→ WORK TO DO
Give back the data below line for line, exactly as it stands, but leave out the pictures.

----------

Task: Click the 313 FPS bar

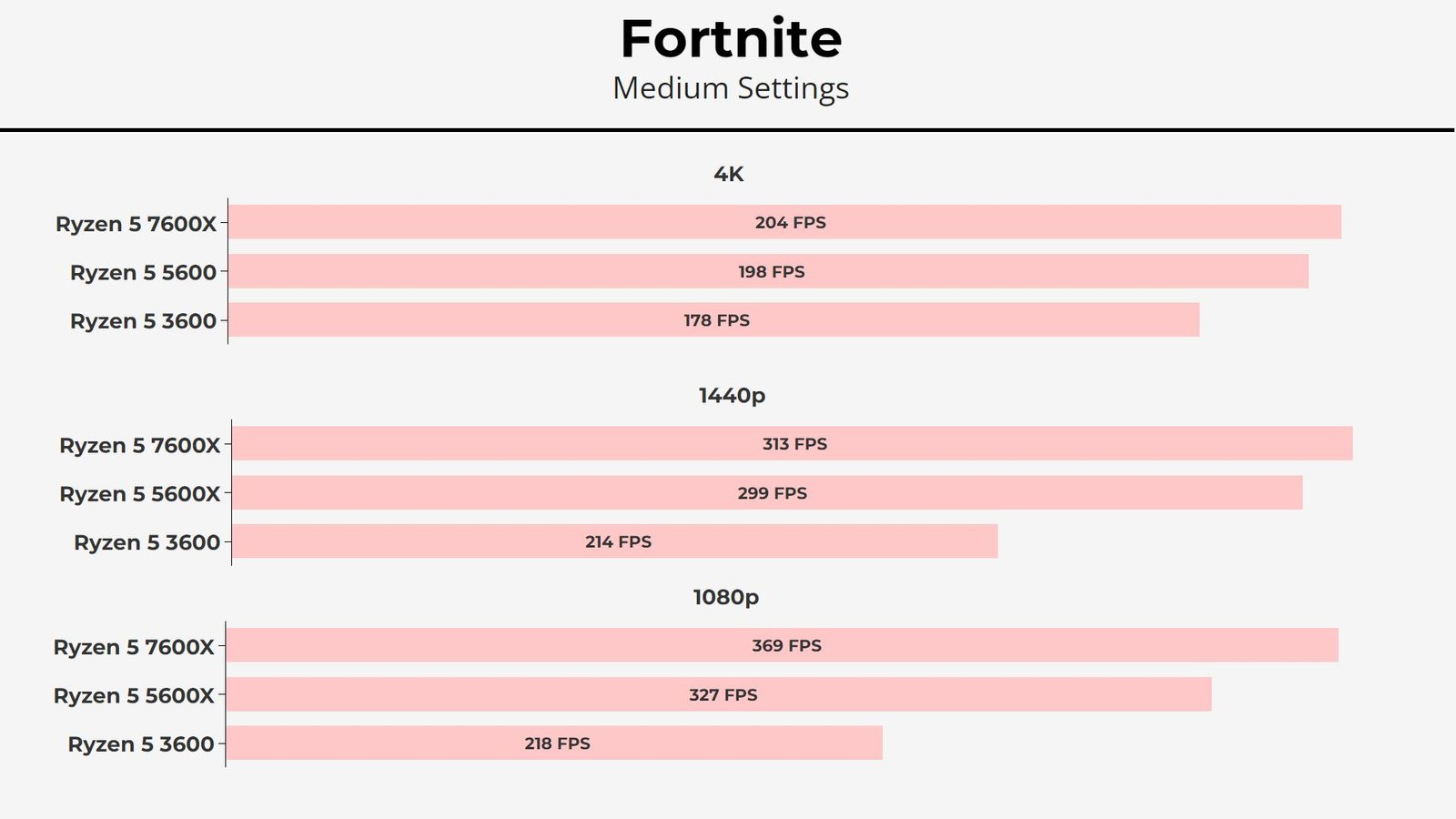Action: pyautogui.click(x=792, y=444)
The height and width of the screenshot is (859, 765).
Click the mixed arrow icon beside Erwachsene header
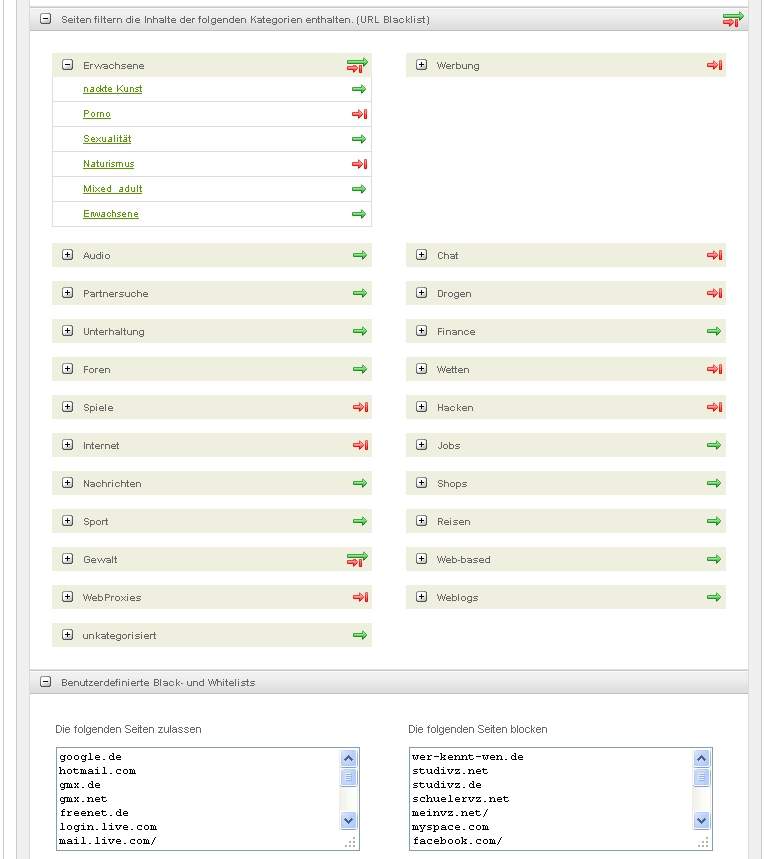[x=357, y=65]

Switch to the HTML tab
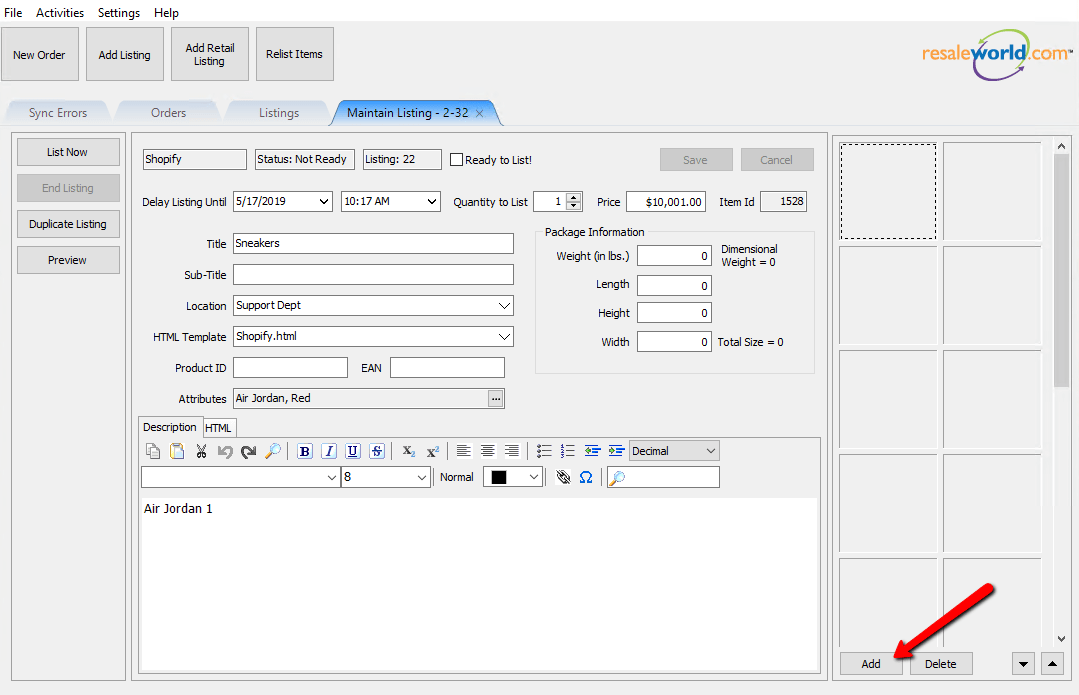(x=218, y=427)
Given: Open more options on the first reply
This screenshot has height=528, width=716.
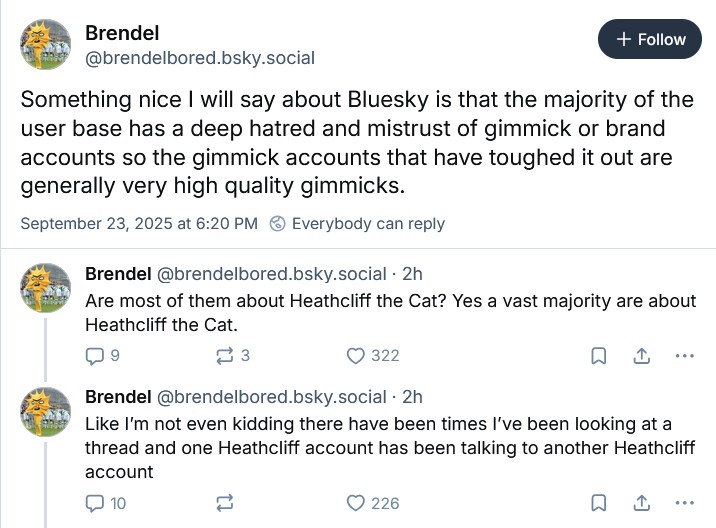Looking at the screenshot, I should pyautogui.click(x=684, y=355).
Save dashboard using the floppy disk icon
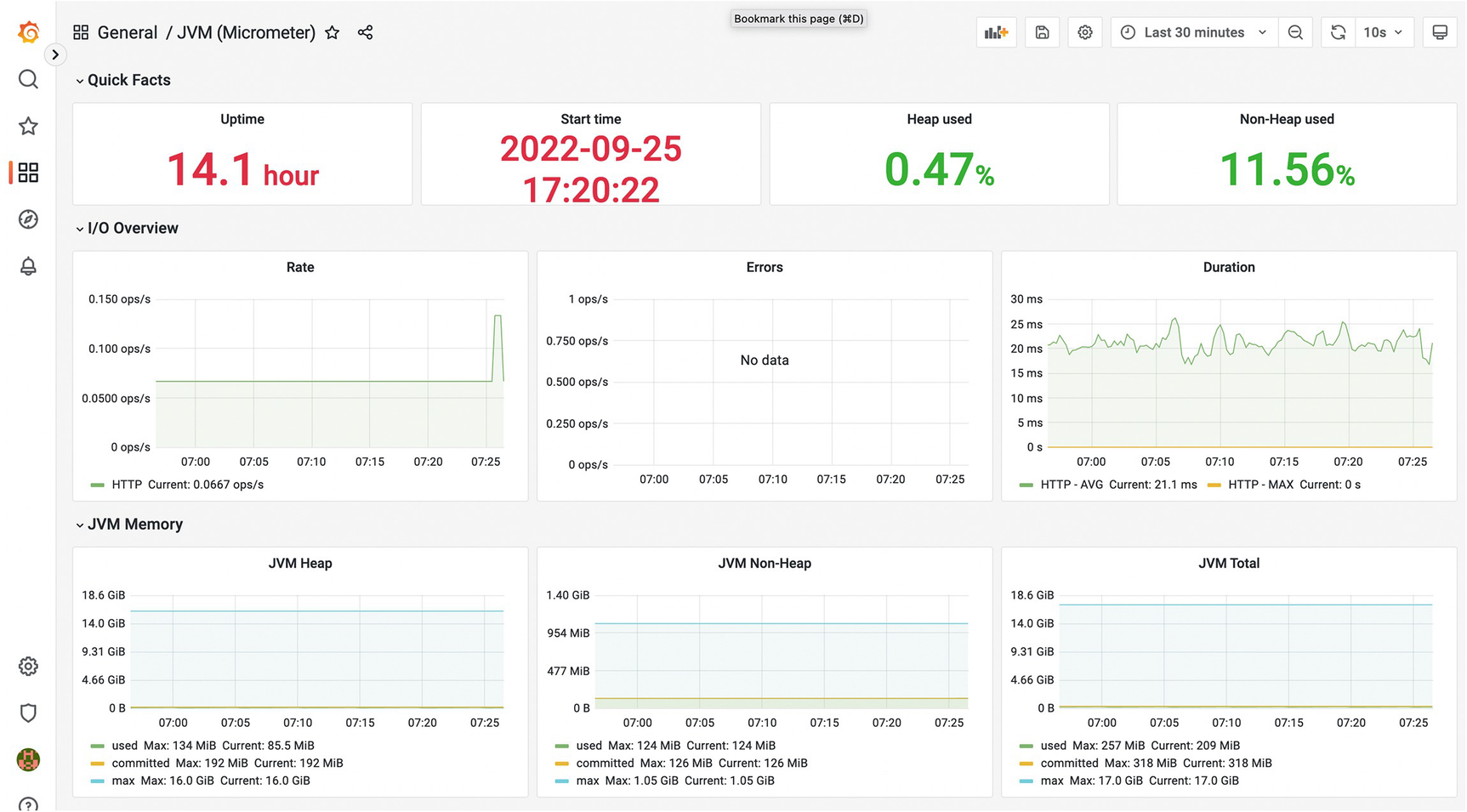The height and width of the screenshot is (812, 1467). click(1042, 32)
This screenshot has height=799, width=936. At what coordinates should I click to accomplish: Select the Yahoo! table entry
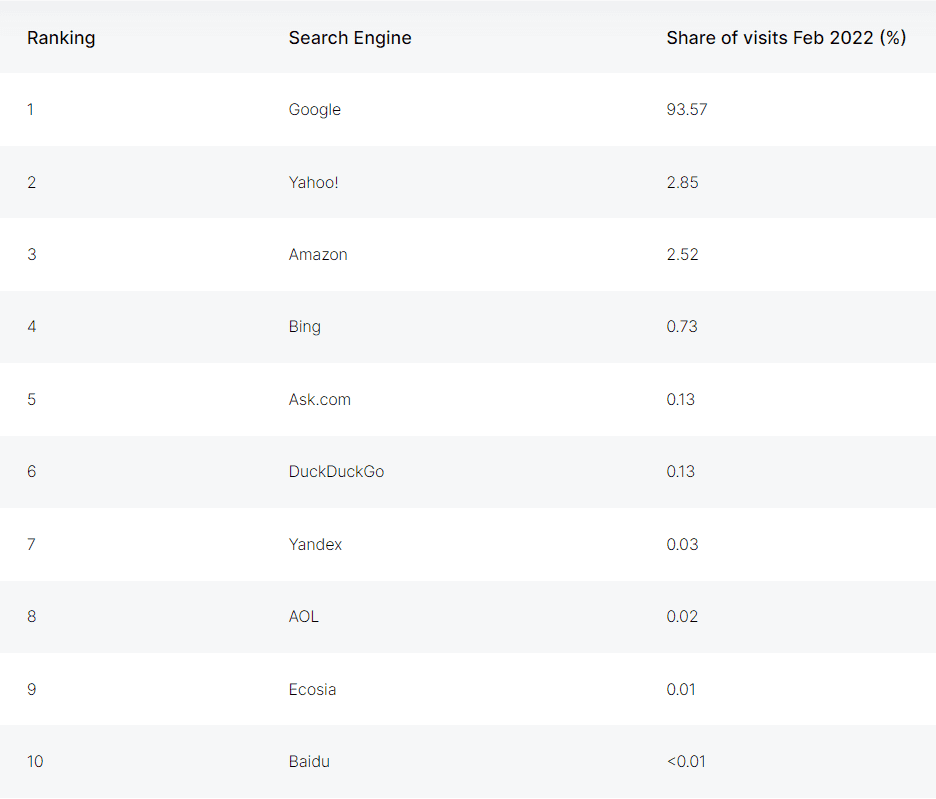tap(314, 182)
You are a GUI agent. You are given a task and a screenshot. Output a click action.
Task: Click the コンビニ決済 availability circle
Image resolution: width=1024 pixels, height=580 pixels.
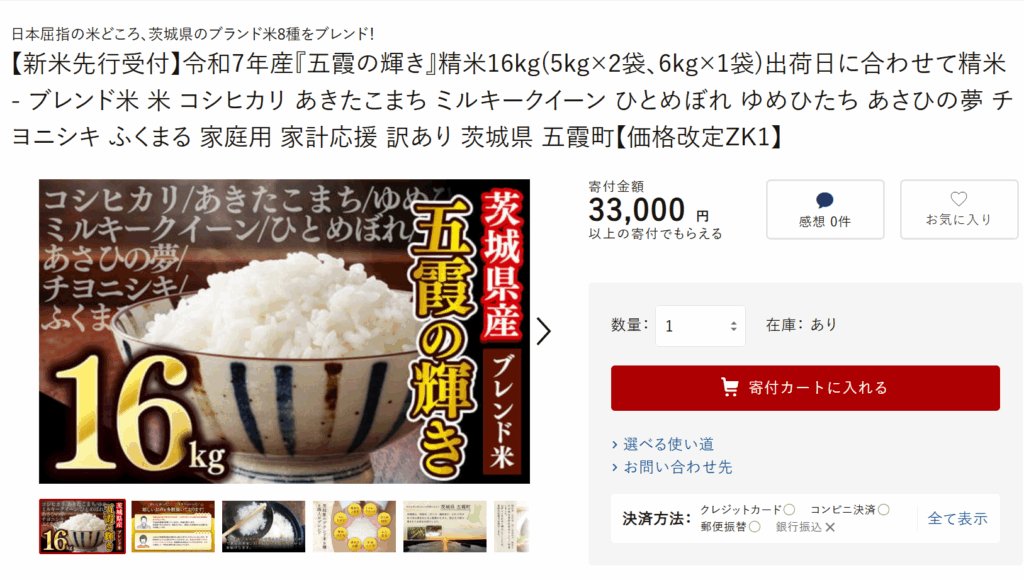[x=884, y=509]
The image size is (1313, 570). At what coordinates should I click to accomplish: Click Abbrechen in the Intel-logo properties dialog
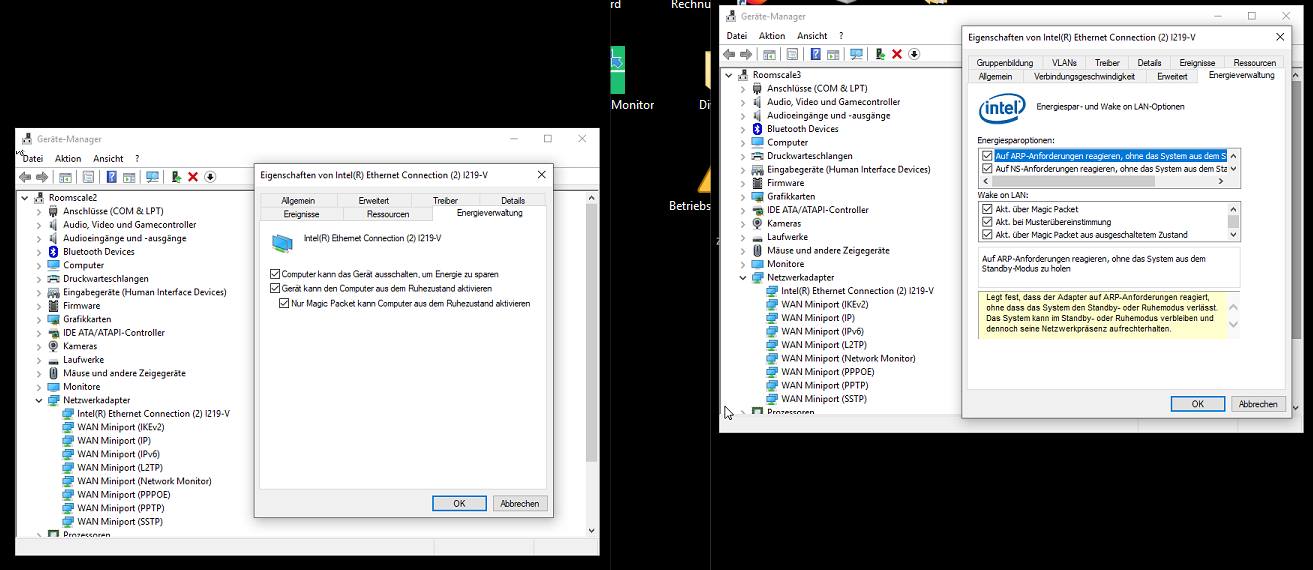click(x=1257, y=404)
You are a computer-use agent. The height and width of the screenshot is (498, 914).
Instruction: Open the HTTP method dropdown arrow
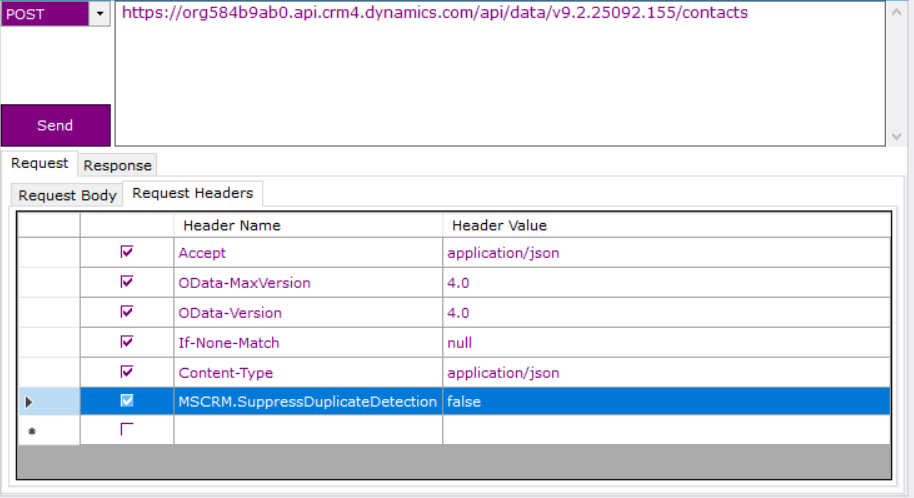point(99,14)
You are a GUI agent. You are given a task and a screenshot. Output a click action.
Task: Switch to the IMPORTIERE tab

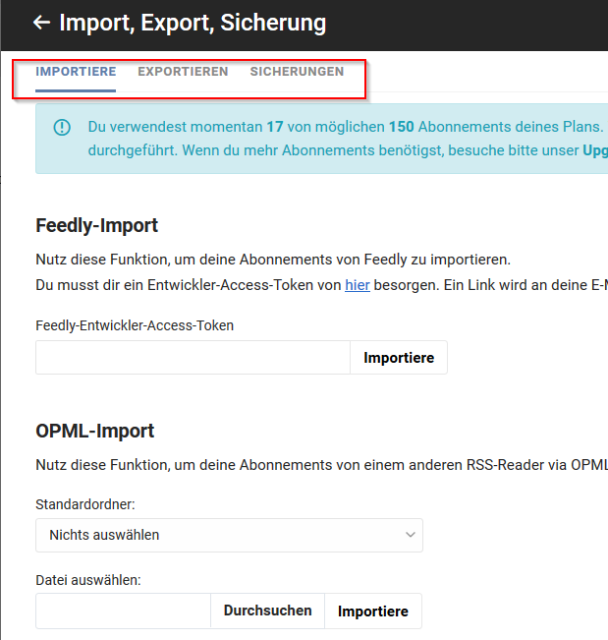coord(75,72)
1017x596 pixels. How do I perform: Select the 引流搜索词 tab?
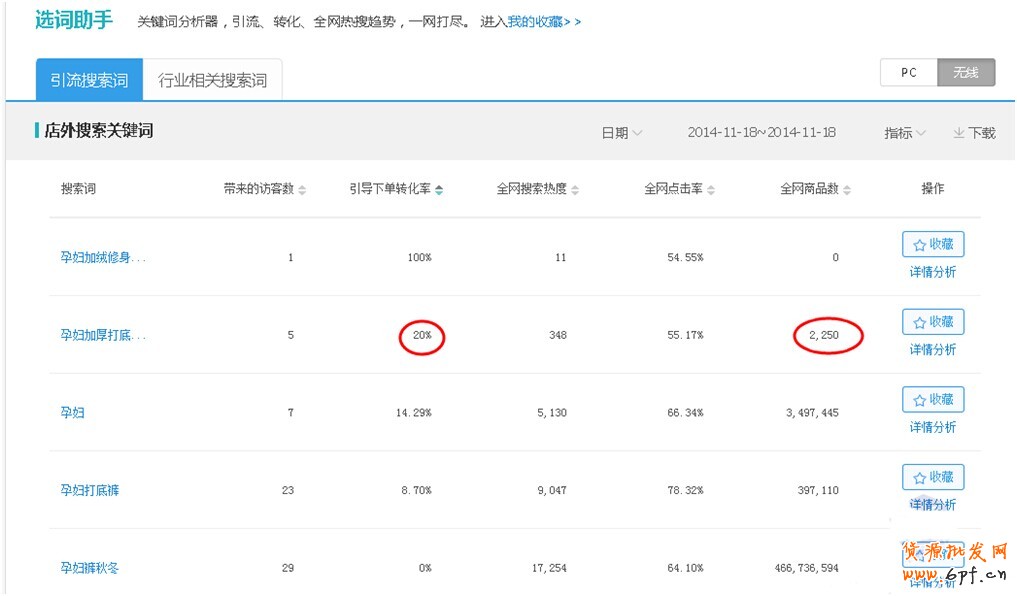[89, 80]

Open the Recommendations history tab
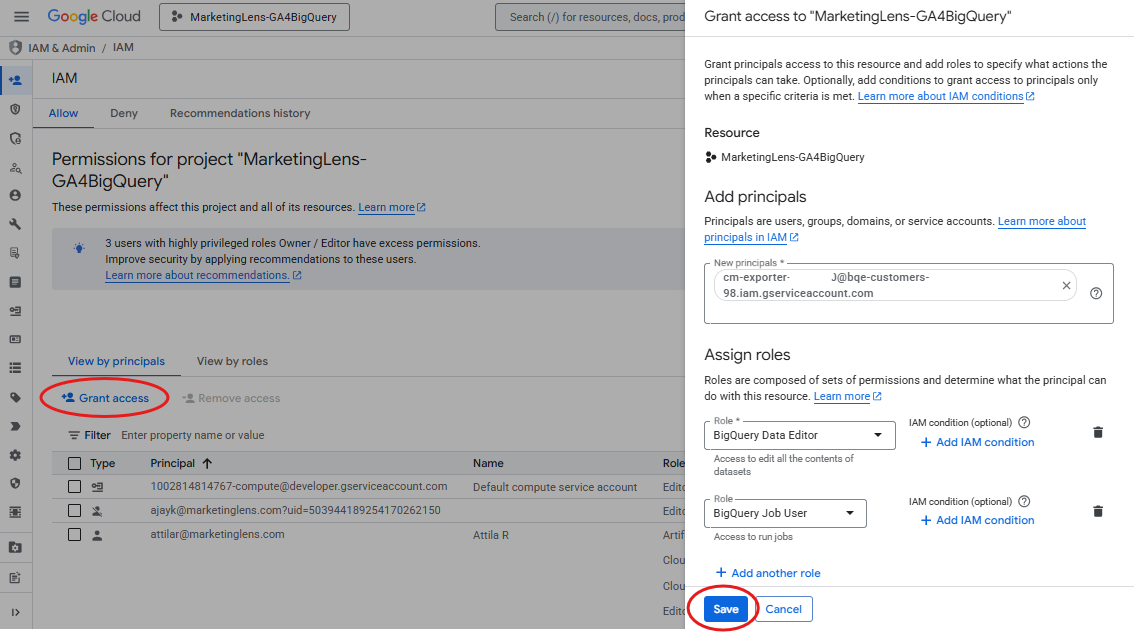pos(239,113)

----------

→ EXERCISE SOLUTION
Task: Click the 313 FPS bar

Action: pyautogui.click(x=792, y=444)
The height and width of the screenshot is (859, 765).
Click the mixed arrow icon beside Erwachsene header
[x=357, y=65]

Switch to the HTML tab
(x=218, y=427)
Given: Open more options on the first reply
This screenshot has height=528, width=716.
Looking at the screenshot, I should pyautogui.click(x=684, y=355).
Save dashboard using the floppy disk icon
The height and width of the screenshot is (812, 1467). click(1042, 32)
This screenshot has height=799, width=936. At what coordinates should I click to accomplish: Select the Yahoo! table entry
tap(314, 182)
You are a GUI agent. You are given a task and a screenshot. Output a click action.
Task: Click the コンビニ決済 availability circle
Image resolution: width=1024 pixels, height=580 pixels.
[x=884, y=509]
The image size is (1313, 570). At what coordinates should I click to accomplish: Click Abbrechen in the Intel-logo properties dialog
click(x=1257, y=404)
You are a computer-use agent. The height and width of the screenshot is (498, 914).
Instruction: Open the HTTP method dropdown arrow
point(99,14)
You are a GUI agent. You are given a task and a screenshot. Output a click action.
Task: Switch to the IMPORTIERE tab

coord(75,72)
1017x596 pixels. How do I perform: Select the 引流搜索词 tab?
[89, 80]

Open the Recommendations history tab
pos(239,113)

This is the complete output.